→ Records for this exercise:
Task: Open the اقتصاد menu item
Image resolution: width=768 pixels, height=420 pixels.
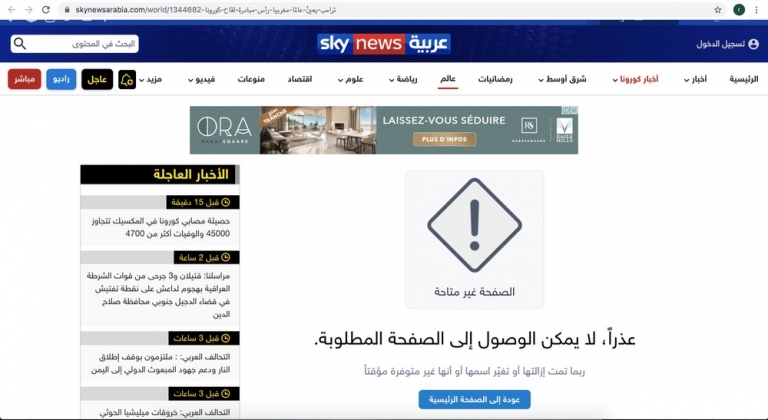Action: point(299,79)
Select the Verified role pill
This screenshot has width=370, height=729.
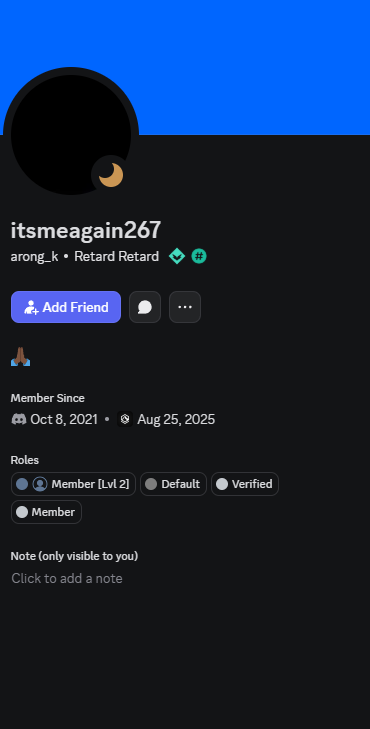(x=245, y=484)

→ Required action:
The expected answer is the full listing above, transcribed exactly and without pictures.

→ Answer section:
Task: Open the اقتصاد menu item
Image resolution: width=768 pixels, height=420 pixels.
Action: point(299,79)
Select the Verified role pill
This screenshot has width=370, height=729.
(x=245, y=484)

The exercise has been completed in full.